The technical result of the proposed heat source for heating of residential and industrial premises and hot water is achieved by:

- heat the working fluid (environment) in the process is generated by adjusting the pressure in the discharge cavity of the high-pressure pump and the pipeline connecting the cavity with the axis of the centrifuge,

- availability on the planes of rotation of the rotating discs, as well as on the surfaces of the stationary disks blind holes (cells), increasing the friction in the flow of the working fluid (environment) through the gaps in the rotor of a centrifuge

- additional increase in pressure, and hence the friction of the fluid (medium) in the area formed by the inner wall of the centrifuge rotor and the rotating disks

- due to the kinetic energy of the free-fall flow of the working fluid (medium), torque anchor generator.

Figure 1 shows a diagram of a centrifuge rotor with a reactive result is ω, figure 2 - diagram of the return of the working fluid (environment) in the form of free-fall flow through the turbine into the tank, figure 3 - device rotating disk, figure 4 - structure of fixed disk, figure 5 - location of areas of high pressure inside the centrifuge rotor, figure 6 - diagram of the direction of action of reactive forces.

The heat source consists of an electric motor 1 for driving the pump 2 high pressure oil receiver 3 to create pressure from zero to one thousand atmospheres and heating in the vessel 4 of the working fluid (medium) 5 (for example, motor oil for automotive diesel internal combustion engines, compressor oils and other liquids) to a temperature which is 20% less (lower) the temperature of the flash, throttle site, designed to adjust the heating of the working fluid (medium) consisting of actuator 6 for adjusting the opening of the valve the pressure relief device 41 and the establishment of the reading of the manometer 7 preassigned pressure in the discharge cavity of the high-pressure pump, and therefore, the working fluid (environment) to a temperature value below which 20% of the flash point.

For example, if the working environment is motor oil M 8 G2to, having a flash point 205° (LISCO G.P. Fuel, lubricating material is s and technical liquids.
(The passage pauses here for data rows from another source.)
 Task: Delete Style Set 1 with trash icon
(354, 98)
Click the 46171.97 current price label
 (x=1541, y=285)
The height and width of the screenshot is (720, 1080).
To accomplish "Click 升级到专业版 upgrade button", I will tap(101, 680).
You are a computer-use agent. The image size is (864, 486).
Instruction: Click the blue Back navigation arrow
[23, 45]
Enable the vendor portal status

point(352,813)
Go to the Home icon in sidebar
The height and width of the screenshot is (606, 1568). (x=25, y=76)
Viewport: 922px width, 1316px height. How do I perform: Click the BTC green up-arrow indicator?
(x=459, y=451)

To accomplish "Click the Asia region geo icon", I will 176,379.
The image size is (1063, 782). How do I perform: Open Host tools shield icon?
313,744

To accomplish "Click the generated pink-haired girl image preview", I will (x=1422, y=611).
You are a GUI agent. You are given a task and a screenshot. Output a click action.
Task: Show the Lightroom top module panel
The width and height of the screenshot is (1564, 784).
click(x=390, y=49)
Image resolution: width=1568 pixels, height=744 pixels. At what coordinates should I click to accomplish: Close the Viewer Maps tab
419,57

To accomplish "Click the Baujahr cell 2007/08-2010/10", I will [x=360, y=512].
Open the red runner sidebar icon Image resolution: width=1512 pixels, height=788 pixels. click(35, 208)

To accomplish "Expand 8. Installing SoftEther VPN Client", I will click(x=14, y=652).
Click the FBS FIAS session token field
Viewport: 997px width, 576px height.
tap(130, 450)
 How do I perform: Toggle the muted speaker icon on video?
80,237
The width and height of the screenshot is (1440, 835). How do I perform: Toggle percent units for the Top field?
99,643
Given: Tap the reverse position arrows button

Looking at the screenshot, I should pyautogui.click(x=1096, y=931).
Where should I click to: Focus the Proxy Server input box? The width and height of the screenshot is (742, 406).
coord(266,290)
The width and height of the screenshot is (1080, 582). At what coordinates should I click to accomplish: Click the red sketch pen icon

Chisinau. 1997. Str, tbl), the pressure gauge 7 should be such as to provide heating oil to temperature 164°C. If the working environment is used compressor oil To 28, having a flash point 270°With (Students V.M. Fuel, lubricants and technical liquids. - M.: Chemistry, 1989. Str, tabl.), the pressure must be such as to provide heating to a temperature of 220°etc.

The heat source consists of a pipeline 8 high pressure, having a different form (for example, a cylindrical coil) and intended for connection of the discharge cavity of the high-pressure pump with a centrifuge rotor, and to transfer heat from the working fluid (medium)flowing therein, the heat exchanger 34 through shirt which circulates in the direction 39,for example, water, antifreeze, oil, etc., channel 9 in the axis 10 to flow through the holes 11 into the internal cavity 12 of the working fluid (environment)of the rotor 13, the centrifuge 14 for messages rotating disks 22 of the rotational motion around the axis 10, blind holes (cells) 26 on the stationary planes 23 and rotating disks 22 to increase a flowing stream by the pointer 18 of the fluid (medium) in the gaps 38, and hence improve the efficiency of its heat through Windows 15 for leakage of working medium from the rotor to prostranstvo (cavity) 16, cylinder 17 to form a space (cavity)of the pointer 18 of the direction of flow of the working fluid (medium), nozzles nozzles 19 and 20 to generate reactive power 21, the bearings (e.g., resistant) 24 and 25, zone 27, in which inertial forces are directed from the axis of rotation of the rotor to the inner surface 40 of the rotor of the turbine 29, transforming free-fall flow of the working fluid (medium) power generator 31 into electricity for elektroobogrevateli 32, distances 28 and 30 for the efficient operation of the turbine, the level 33 of the working medium in the vessel, micrometastases environment 35, 36 teplozvukoizolyacia, the bottom 37 of the capacity gaps 38 for the flow of fluid (medium), pointer movement direction (i.e. flow) 39, the safety valve 42, thermal relay 43 to manually configure the required heating temperature of the working fluid (environment) to the value smaller by 20% from the flash temperature (for example, if the working fluid is oil M 8 G2to, thermometer set at 164° (C), and intended: for automatic disconnection of the electric motor 1, and at lower temperature (for example, to 163° (C) to automatically activate the motor casing 44, seals 45 and nuts 46, resistant sleeve 48.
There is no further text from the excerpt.